Not too many great bands come through San Antonio. Does this show have any special flavor for you?
We’re excited to go back to SA, we always have a good time there. A lot of my cousins come from Laredo to see me play, and also friends from Brownsville… So in that whole area I have a lot of people coming to see me, so we’re really excited.
You’ve done it all, except, perhaps., an album with more of a Tejano flavor…
I thought about that. As a matter of fact, Little Joe [Hernández] and I have spoken about putting a polka pattern with a mambo beat, and I told Little Joe and he got really excited. I said “Joe, we gotta do a record together and mix those two ideas.” He’s ready to do it with me, but I had to do [Psychedelic Blues] first. Maybe for my next album.
But you’d do a whole album or just a few tracks?
Maybe not the whole album, but three or four songs… Something different.
At this point, what do you feel like? A Chicano, a Mexican, Angeleno, Latino…?

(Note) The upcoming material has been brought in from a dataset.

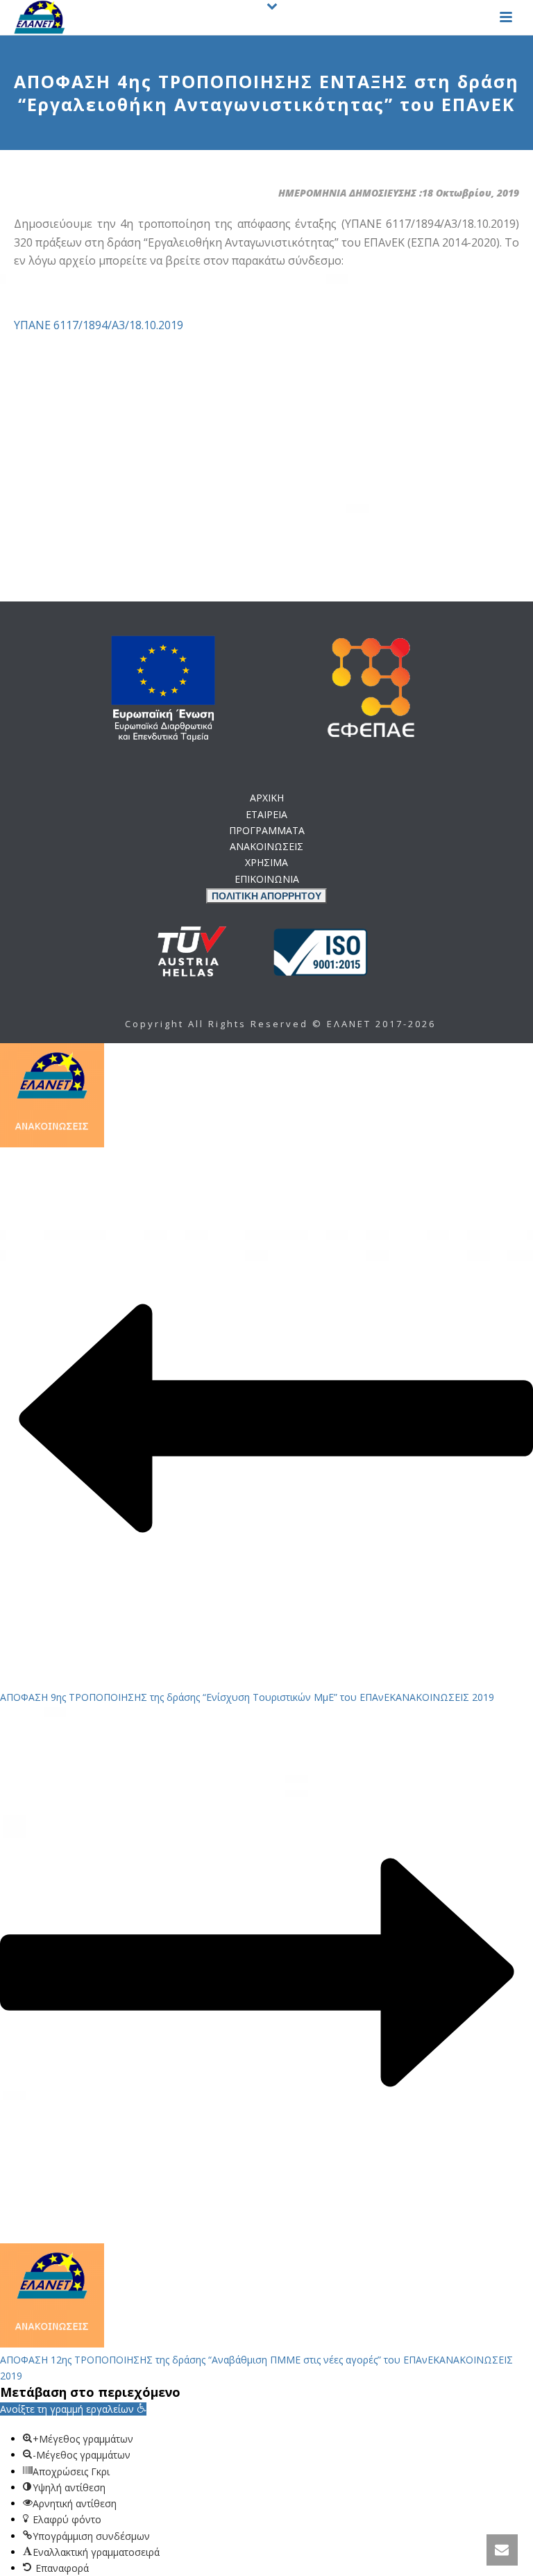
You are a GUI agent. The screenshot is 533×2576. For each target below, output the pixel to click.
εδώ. (345, 1050)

I feel like Poncho Sánchez. (laughs) I feel very proud. I am a Latino that is from America, because I was born in the United States of America. I’m proud to say that. And many great things happened in the United States of America. Latin jazz was born here, when Dizzy Gillespie met the great Cuban conga drummer Chano Pozo in the 40s. That, to me, is American music, you know?